Chris Radford continued: “When combined with new funding, CVAs can turn around a company and maximise repayments to creditors. Even when they don’t meet all their objectives, they can still see more money returned to creditors than an alternative procedure. They also give creditors a direct say in an insolvency process which is much more transparent than alternative procedures, such as a ‘pre-pack’ administration.
“CVAs can be criticised, particularly given that not all of them meet their objectives and creditors can feel like they have been left out of pocket. Ultimately, however, we’re talking about insolvent companies, and without procedures like CVAs, the outcomes for creditors would be worse.”
To further improve the perception and performance of CVAs, the R3 report recommends:
CVAs should be capped at three years – CVAs typically last five years, but, the research shows, long CVAs increase pressure on the struggling company, increase the risk of failure, and do not guarantee better creditor returns.

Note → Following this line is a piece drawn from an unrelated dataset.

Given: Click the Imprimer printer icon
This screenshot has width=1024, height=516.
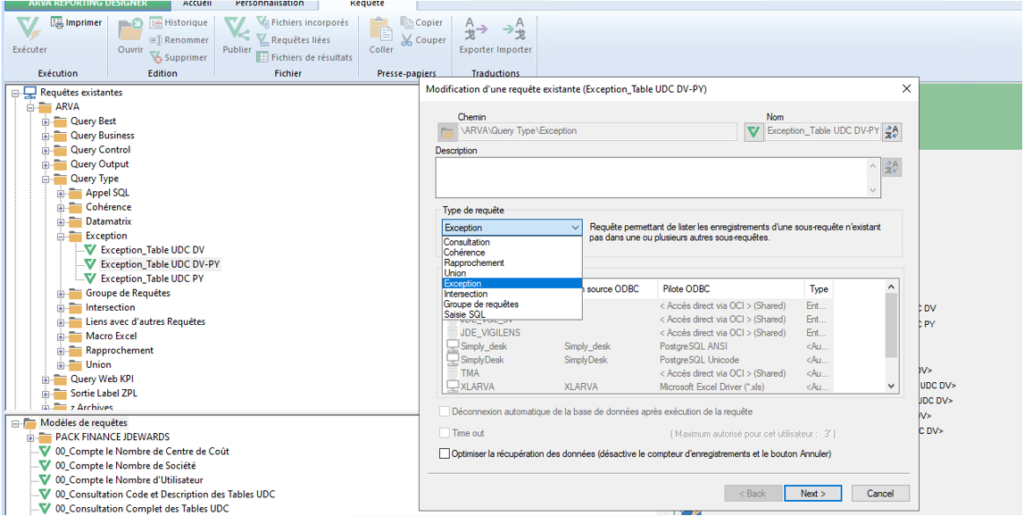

A pre-insolvency moratorium should be introduced – Companies which used an existing, limited pre-CVA moratorium from creditor enforcement action, or which used the moratorium provided by administration, tended to have a higher chance of completing their CVA. The pre-CVA moratorium should be expanded to all sizes of companies, simplified and should be available for use ahead of any insolvency procedure. The moratorium would give companies more time to plan a CVA free from creditor pressure.
Directors’ and insolvency practitioners’ (IPs) duties should be more clearly defined – Directors should be required to address financial distress at an earlier stage than now, while the IP’s role in a CVA should be clarified and reporting enhanced. Consideration could be given to extending the existing system of insolvency fee estimates to CVAs.
Public sector creditors should have to explain why they won’t support a CVA – The research found HMRC was the most likely creditor to oppose a CVA but that it provided little feedback on its reasons for doing so. This prevents an effective negotiation – and sometimes leads to a company’s administration or liquidation, which can undermine returns to creditors, including the taxpayer.
Standard CVA terms and conditions should be introduced – Standard terms would improve the consistency of CVAs, reduce costs, and help build knowledge among stakeholders about how the process works.